→ DATA FOR ANALYSIS

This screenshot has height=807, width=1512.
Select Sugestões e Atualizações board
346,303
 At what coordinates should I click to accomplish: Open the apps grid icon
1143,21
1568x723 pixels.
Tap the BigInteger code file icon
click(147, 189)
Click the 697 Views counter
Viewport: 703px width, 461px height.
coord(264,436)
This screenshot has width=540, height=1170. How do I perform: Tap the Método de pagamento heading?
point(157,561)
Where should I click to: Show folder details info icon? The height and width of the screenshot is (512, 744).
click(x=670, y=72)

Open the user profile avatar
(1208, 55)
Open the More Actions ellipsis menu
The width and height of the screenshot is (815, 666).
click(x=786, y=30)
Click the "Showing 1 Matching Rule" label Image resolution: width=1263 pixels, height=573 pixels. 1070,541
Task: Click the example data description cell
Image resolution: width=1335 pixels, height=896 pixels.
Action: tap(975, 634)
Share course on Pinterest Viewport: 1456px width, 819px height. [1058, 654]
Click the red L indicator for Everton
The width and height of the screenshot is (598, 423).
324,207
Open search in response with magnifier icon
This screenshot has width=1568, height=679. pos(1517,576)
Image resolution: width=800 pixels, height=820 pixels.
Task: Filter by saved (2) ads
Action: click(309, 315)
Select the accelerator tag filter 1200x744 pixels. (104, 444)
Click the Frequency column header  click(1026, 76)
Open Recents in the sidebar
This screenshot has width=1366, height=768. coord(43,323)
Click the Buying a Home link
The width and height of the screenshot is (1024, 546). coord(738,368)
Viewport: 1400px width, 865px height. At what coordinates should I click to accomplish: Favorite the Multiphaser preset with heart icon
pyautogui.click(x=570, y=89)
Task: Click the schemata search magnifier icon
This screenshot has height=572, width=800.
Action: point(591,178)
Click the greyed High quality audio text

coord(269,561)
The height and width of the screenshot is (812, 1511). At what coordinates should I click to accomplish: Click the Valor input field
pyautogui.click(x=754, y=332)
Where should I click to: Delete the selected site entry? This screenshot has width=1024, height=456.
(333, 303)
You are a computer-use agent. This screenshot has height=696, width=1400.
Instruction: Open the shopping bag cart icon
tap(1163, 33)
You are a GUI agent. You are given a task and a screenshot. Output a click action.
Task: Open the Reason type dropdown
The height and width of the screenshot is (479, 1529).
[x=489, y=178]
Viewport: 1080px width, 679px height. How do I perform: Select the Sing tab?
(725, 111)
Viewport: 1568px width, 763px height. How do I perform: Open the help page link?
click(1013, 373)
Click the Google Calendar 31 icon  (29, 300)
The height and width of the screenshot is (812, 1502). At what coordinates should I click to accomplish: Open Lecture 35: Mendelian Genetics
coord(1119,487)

→ EXERCISE PROMPT
Make an exact transcription of all the records.

→ EXPECTED OUTPUT
This screenshot has height=807, width=1512.
Select Sugestões e Atualizações board
346,303
 At what coordinates should I click to accomplish: Open the apps grid icon
1143,21
1568x723 pixels.
Tap the BigInteger code file icon
click(147, 189)
Click the 697 Views counter
Viewport: 703px width, 461px height.
coord(264,436)
This screenshot has width=540, height=1170. How do I perform: Tap the Método de pagamento heading?
point(157,561)
Where should I click to: Show folder details info icon? The height and width of the screenshot is (512, 744).
click(x=670, y=72)

Open the user profile avatar
(1208, 55)
Open the More Actions ellipsis menu
The width and height of the screenshot is (815, 666).
click(x=786, y=30)
Click the "Showing 1 Matching Rule" label Image resolution: width=1263 pixels, height=573 pixels. 1070,541
Task: Click the example data description cell
Image resolution: width=1335 pixels, height=896 pixels.
Action: tap(975, 634)
Share course on Pinterest Viewport: 1456px width, 819px height. [1058, 654]
Click the red L indicator for Everton
The width and height of the screenshot is (598, 423).
324,207
Open search in response with magnifier icon
This screenshot has width=1568, height=679. pos(1517,576)
Image resolution: width=800 pixels, height=820 pixels.
Task: Filter by saved (2) ads
Action: click(309, 315)
Select the accelerator tag filter 1200x744 pixels. (104, 444)
Click the Frequency column header  click(1026, 76)
Open Recents in the sidebar
This screenshot has width=1366, height=768. coord(43,323)
Click the Buying a Home link
The width and height of the screenshot is (1024, 546). coord(738,368)
Viewport: 1400px width, 865px height. At what coordinates should I click to accomplish: Favorite the Multiphaser preset with heart icon
pyautogui.click(x=570, y=89)
Task: Click the schemata search magnifier icon
This screenshot has height=572, width=800.
Action: point(591,178)
Click the greyed High quality audio text

coord(269,561)
The height and width of the screenshot is (812, 1511). At what coordinates should I click to accomplish: Click the Valor input field
pyautogui.click(x=754, y=332)
Where should I click to: Delete the selected site entry? This screenshot has width=1024, height=456.
(333, 303)
You are a computer-use agent. This screenshot has height=696, width=1400.
Instruction: Open the shopping bag cart icon
tap(1163, 33)
You are a GUI agent. You are given a task and a screenshot. Output a click action.
Task: Open the Reason type dropdown
The height and width of the screenshot is (479, 1529).
[x=489, y=178]
Viewport: 1080px width, 679px height. How do I perform: Select the Sing tab?
(725, 111)
Viewport: 1568px width, 763px height. How do I perform: Open the help page link?
click(1013, 373)
Click the Google Calendar 31 icon  (29, 300)
The height and width of the screenshot is (812, 1502). At what coordinates should I click to accomplish: Open Lecture 35: Mendelian Genetics
coord(1119,487)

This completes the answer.